- Interactive map of the New Palace area

General information
- Architectural style: Art Deco
- Location: Morbi, India
- Construction started: 1931
- Completed: 1944
- Client: Mahendrasinhji Lakhdiraji

Design and construction
- Architect: Kumar Ramsinh

= New Palace, Morbi =

Palace in Gujarat, India

The New Palace is a historic palace located in the city of Morbi, India. Built between 1931 and 1944 in the Art Deco style, it was commissioned by the Mahendrasinhji Lakhdiraji.

== Description ==
In 1931, Mahendrasinhji Lakhdiraji commissioned Kumar Ramsinh, a graduate of the Architectural Association and the second Indian partner at Gregson, Batley and King, to design this palace for his personal use. It was designed in the Art Deco style.

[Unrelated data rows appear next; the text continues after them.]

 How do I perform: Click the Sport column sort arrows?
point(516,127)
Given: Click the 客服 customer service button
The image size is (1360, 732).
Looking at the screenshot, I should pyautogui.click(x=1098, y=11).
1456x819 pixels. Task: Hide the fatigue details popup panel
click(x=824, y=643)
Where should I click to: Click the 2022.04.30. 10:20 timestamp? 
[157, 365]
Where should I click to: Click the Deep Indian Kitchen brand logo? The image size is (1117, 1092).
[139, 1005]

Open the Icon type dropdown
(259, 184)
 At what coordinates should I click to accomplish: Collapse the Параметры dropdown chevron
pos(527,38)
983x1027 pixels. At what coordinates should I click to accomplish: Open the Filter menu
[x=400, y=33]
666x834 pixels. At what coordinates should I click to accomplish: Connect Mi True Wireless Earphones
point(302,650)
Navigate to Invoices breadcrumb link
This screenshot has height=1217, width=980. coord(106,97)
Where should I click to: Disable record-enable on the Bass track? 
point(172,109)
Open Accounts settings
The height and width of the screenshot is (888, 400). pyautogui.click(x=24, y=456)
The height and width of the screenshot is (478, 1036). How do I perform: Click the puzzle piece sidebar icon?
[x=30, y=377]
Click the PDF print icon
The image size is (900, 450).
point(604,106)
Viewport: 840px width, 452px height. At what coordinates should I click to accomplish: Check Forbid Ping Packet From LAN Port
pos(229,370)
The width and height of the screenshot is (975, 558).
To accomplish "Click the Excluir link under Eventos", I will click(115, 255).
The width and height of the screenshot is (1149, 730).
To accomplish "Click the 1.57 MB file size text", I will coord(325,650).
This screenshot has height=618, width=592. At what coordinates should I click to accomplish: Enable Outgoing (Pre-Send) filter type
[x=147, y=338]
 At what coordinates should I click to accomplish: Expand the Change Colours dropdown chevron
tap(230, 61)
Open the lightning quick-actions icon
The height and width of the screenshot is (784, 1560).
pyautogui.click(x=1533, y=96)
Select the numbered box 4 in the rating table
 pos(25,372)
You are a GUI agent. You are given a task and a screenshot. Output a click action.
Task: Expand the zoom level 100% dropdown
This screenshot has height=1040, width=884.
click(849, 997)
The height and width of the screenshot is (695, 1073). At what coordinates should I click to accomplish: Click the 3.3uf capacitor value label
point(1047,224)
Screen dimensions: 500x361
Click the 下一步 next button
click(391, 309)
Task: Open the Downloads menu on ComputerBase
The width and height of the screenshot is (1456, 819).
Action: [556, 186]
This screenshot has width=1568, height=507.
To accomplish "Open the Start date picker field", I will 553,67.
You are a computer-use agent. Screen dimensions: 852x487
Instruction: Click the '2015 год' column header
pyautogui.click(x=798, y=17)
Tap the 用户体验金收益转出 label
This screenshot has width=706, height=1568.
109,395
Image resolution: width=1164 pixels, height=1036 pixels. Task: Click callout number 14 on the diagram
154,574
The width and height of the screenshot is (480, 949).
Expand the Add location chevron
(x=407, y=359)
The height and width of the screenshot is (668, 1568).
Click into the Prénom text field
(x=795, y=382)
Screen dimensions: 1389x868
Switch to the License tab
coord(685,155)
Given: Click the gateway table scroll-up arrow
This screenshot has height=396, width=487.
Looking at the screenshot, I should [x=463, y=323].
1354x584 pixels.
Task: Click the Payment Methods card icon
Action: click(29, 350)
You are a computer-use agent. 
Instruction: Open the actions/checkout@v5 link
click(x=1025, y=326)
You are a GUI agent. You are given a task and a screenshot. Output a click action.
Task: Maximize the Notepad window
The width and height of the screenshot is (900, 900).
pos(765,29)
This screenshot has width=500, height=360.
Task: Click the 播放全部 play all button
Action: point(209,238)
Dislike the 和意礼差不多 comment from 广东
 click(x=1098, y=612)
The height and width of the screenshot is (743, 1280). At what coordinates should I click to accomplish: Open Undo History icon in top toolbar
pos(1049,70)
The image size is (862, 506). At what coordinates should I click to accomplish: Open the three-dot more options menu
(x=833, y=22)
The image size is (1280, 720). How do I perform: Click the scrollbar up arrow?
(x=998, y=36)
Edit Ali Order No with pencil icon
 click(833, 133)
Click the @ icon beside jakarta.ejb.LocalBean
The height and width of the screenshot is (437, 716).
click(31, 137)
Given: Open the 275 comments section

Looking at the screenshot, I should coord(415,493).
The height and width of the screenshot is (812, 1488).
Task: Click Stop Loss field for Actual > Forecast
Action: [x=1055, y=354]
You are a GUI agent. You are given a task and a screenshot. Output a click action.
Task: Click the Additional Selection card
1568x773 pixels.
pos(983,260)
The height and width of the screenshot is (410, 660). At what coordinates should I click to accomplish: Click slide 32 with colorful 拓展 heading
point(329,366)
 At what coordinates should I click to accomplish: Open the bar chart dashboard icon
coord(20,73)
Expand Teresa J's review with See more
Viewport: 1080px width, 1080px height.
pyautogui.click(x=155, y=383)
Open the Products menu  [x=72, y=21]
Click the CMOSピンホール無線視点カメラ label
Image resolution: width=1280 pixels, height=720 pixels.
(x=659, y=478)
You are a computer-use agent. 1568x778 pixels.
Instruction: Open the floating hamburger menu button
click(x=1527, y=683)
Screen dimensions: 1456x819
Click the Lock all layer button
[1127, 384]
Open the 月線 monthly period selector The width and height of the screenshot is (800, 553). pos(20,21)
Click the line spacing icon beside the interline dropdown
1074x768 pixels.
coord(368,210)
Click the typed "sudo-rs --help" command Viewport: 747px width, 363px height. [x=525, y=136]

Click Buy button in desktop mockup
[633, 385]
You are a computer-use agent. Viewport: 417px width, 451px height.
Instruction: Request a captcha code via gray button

It was built and furnished between 1931 and 1944. It was executed by the contractors Shapoorji Pallonji.

It has a pink plaster exterior with horizontal lines and curved corners. The interiors include rooms, a lounge with dining booths, two bars with triple-decker cushioned barstools, a gym, and a swimming pool. It has a library with walnut wood paneling and a fireplace. Furniture for it was purchased from a firm based on Tottenham Court Road, London. Mahendrasinhji also commissioned Polish artist Stefan Norblin to beautify the palace interiors with his paintings. Stefan created large murals and canvases featuring hunting scenes, Shiva in prayer, Krishna for Apollo riding his chariot across the sky, portraits of the Mahendrasinhji ancestors, and imagery showcasing the local flora and fauna.